Kiya was quiet. She was not thinking about whether to agree. She had agreed when she had walked into the room. She was thinking about why Stephanie was making sure she had agreed knowingly.
She is being careful with me. She is being careful because she knows she does not have to be. She is being careful because she has decided that whatever she is doing, she is going to do it well.

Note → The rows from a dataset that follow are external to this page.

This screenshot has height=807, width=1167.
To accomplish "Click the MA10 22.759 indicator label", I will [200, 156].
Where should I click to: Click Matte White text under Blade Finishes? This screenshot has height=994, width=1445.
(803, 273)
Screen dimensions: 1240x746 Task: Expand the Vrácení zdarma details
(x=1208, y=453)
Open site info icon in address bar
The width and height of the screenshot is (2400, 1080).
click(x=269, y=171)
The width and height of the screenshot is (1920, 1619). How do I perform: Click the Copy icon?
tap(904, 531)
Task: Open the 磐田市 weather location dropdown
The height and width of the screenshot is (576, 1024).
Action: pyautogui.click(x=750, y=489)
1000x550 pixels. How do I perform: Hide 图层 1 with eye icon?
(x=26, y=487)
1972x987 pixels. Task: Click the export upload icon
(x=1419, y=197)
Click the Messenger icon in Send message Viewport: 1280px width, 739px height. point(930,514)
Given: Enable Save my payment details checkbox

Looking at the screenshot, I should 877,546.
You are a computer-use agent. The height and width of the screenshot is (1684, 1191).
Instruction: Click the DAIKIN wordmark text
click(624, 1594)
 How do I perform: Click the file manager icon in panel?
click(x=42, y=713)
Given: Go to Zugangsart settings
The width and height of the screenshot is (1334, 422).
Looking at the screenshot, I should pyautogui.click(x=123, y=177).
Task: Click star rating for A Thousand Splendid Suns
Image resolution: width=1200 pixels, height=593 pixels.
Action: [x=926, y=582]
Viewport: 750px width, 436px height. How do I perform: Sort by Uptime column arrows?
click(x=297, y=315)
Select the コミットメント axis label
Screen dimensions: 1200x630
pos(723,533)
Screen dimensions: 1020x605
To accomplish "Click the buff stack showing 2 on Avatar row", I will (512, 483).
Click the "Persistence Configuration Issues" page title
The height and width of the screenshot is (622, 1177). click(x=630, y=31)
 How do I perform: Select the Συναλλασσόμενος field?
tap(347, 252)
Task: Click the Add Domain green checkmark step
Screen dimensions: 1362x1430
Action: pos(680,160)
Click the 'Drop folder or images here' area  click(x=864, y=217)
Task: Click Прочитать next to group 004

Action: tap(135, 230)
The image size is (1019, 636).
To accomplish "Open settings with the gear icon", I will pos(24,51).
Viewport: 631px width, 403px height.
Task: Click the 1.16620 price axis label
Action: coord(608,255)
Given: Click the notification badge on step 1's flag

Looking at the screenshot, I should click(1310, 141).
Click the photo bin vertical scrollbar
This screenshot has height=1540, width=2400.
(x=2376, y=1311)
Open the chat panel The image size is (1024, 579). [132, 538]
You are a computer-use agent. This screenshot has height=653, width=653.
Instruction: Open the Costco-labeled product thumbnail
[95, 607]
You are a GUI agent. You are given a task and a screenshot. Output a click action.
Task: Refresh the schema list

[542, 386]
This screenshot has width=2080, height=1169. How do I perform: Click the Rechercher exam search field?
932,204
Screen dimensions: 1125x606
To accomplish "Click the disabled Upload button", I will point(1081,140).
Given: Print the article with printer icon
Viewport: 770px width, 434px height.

“I have thought about it,” Kiya said. “Yes.”
Stephanie nodded, once.
“All right. Then I want to tell you the first thing today. The first thing is about me, not about you. Are you ready.”
“Yes.”
Stephanie shifted on the pillow. The shifting cost her something. Kiya watched it cost her and did not move to help, because Stephanie had not asked for help and because Kiya understood, without being told, that there were going to be many small moments in this room when Stephanie would not ask for help and the not asking would be part of what was being communicated.
“I met Nathan when I was nineteen,” Stephanie said. “He was nineteen too. We were sophomores. We met in a study group for a class neither of us was doing well in. He walked me back to my dorm after the third meeting and we stood outside the door and talked for two hours.”
Stephanie’s eyes had a different quality now. She was looking at Kiya but she was also looking past her, at something that was twenty-seven years old and Stephanie was alive inside of.
“I had never been touched by a boy I wanted to be touched by,” Stephanie went on. “I had been touched by a few I had not particularly wanted to be touched by, in the way one is when one is sixteen and seventeen and trying things on. I had decided I did not like being touched. I had decided I was perhaps not the kind of person who liked it. I had told my college roommate this and she had told me I was being dramatic and I would change my mind, and I had thought perhaps, and I had thought also or perhaps I will not.”
She paused. She took a small breath.